ESS Leverages a Distributed Content Architecture (for instance using BOCS) by only sendning the raw text (DFTXML) over the network instead of the binary file which can be very much larger in many cases (such as big PowerPoint files). ESS also utilizes the new Content Processing Services (CPS) as well as ACS.
The new solutions also makes it possible to do hot backups without taking the index server down before as it is today. Backup and restore can be done on a sub-index level. The new options for High Availability include:
- Active/active shared data (the only one available for FAST)
- Active/passive with clusters
- N+1 Server based
Things I like to see but have not heard yet:
- Word frequency analysis (word clouds based on document content)
- Clustering and categorisation (maybe done by Content Intelligence Services)
- Synonym management
- Query-expansion management
- How document similarity is handled by vector-space search (I guess done by Lucene?)
- Boosting & Blocking of specific content connected to a query
- Multiple search-views (different settings for synonyms, boost&blocking etc)
- Visualisation of entity extraction and other annotations
- Functionality or at least an API to manually edit entity extraction within the index. Semi-automatic solutions are the best.
- Freshness management.
- Speech-to-text integration (maybe from Audio/Video Transformation Services)

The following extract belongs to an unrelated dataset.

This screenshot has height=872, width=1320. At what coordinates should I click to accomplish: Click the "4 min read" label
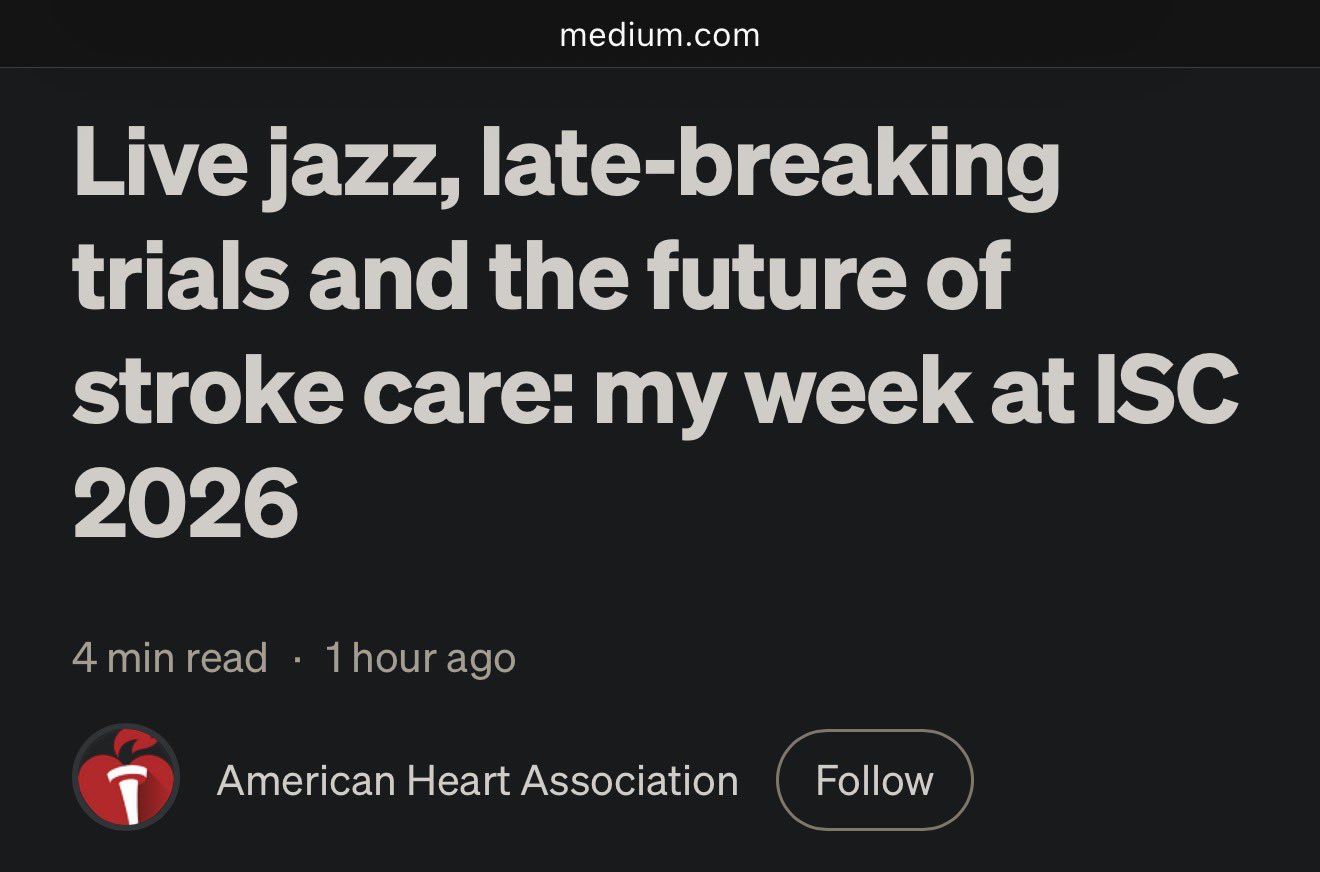click(170, 658)
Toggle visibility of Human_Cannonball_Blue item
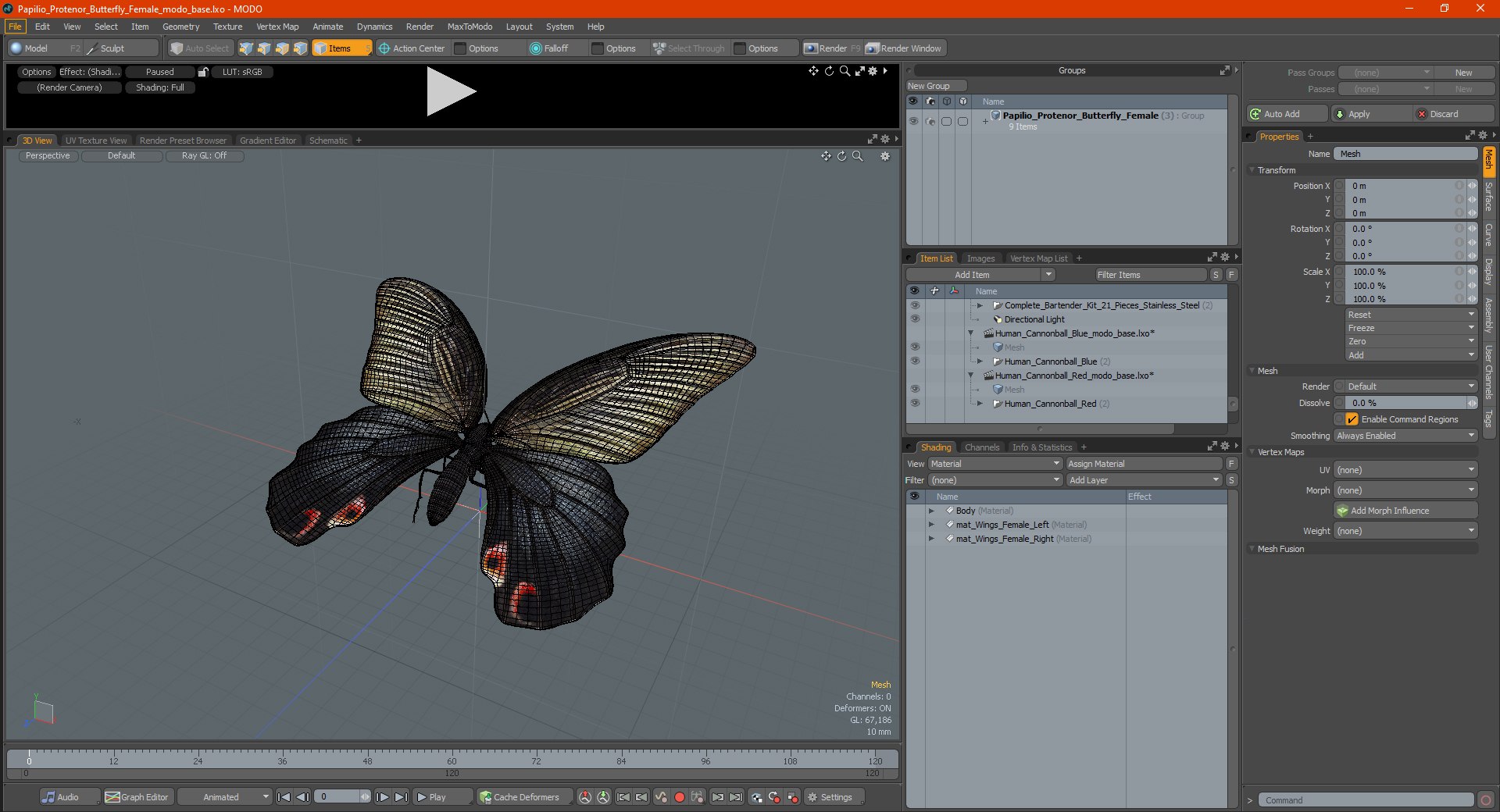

Personally I think this is a much needed move to really improve the internal search in Documentum and make much better use of the underlying information infrastructure in Documentum. It will be interesting to see what effect this has on Microsoft/FAST ambitions to support the Documentum connector. Maybe the remaining resources (no OEM to develop) can focus on bringing the connector from an old 5.3 API to a modern 6.5 API. I still see a need for utilising multiple search engines but as ESS gains more advanced features the rationale for an expensive external solution can change. The beta for Content Intelligence Studio will be one important step in outlining the overall enterprise search architecture for big ECM-solutions. In this lies of course tracking what Autonomy brings to market in the near future.
Another thing worth mentioning is that I during the past four conferences have heard quite a few complaints about the stability of the current FAST-based full-text index. It crashes/stops reguarly and often without letting anybody knowing it before users start complaing about strange search results.

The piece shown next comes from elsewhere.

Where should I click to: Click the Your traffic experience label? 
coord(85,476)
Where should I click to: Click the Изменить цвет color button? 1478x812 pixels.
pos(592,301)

A public beta will be released in Q3 2009 and customers are invited to participate. Participants will recieve a piece of hardware with the ESS pre-installed and pre-configured and after a few configuration changes in Content Server it should be up an running.
Customers will have the option of upgrading existing FAST full-text index or run the new ESS side-by-side with FAST. ECM will also market ESS for non-Documentum solutions.